I don't want to kill them though.

I also don't want them in/on my food/food preparation places.


For the time being (since there's no evidence of mouse anywhere that food is kept or prepared - I checked thoroughly!) I think I shall live and let live, but keeping an eye out for further mouse-ey incursions. Loath though I am to start killing the wee buggers, I really can't have them making free with the kitchen.

* said cupboard is where I store Henry (the hoover) a bucket and other such large cleaning related miscellany... had mouse emerged from a food cupboard I'd be out at the shop buying traps but as it is...

** where, I'm reconciled to the fact, there will always be mice. I live in an old building in the middle of a city after all.

Thursday, April 11, 2013

Ding Dong

So I wasn't going to blog about this.

Yes, I know I've not been blogging about anything much lately so big whoop, yes?

Well I wasn't... But then Hamish pointed something out to me and I wanted to share it. Hame's been one of my best friends for such a long time that I forget sometimes this isn't the land he was born into. On April 8th he emailed me with thanks for preparing him for this day. Amongst other things I'd once played him a particular Hefner song. I remembered - reading that email - how startled my archetypally Canadian friend was early in our relationship when my South Yorkshire roots showed through on the subject of this one poisonous bag.

Hatred doesn't figure in my make up. It doesn't, any of you who know me, know that. Margaret Thatcher was the exception who proved that rule.

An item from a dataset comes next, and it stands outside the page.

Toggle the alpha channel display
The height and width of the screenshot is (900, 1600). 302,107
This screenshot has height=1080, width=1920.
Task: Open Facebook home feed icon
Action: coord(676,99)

I occasionally cite primary school craft lessons (where - teachers colluding - we'd craft clay effigies of the then-Prime Minister's head and then mangle them while gleefully singing "here's Maggie Thatcher, Throw her up and catch her, Squish-squash squish-squash, There's Maggie Thatcher" - I'm not making that up.) but they're symptoms not causes. Thatcher's influence on my generation was polarising, and I - by nature - gravitated into hating the woman, against my own nature.

Anyway back to Hamish. Today he sent me a link. I've never had much time for Russell Brand in the past but the Guardian article Hame pointed me at is beautiful.

if you opposed Thatcher's ideas it was likely because of their lack of compassion, which is really just a word for love. If love is something you cherish, it is hard to glean much joy from death, even in one's enemies.

Perhaps for the first time that explains to me my own struggle with vehemently hating someone when hatred isn't something I understand?

Thatcher's time in power was solely spent diminishing the resources of those who had least for the advancement of those who had most. I know from my own indulgence in selfish behaviour that it's much easier to get what you want if you remove from consideration the effect your actions will have on others.

I find I'm smiling, nodding, and (perhaps) understanding something new. Who knew?

I maintain (as I did on the 8th) that I'd have to be a massive hypocrite to claim to feel anything other than elated at the news that this poisonous, destructive and vile woman has - at long last - departed. I'm many things, but hypocritical isn't one of them. I'm unsettled though to think that - perhaps - my very determination to hate her, is part of the woman's legacy.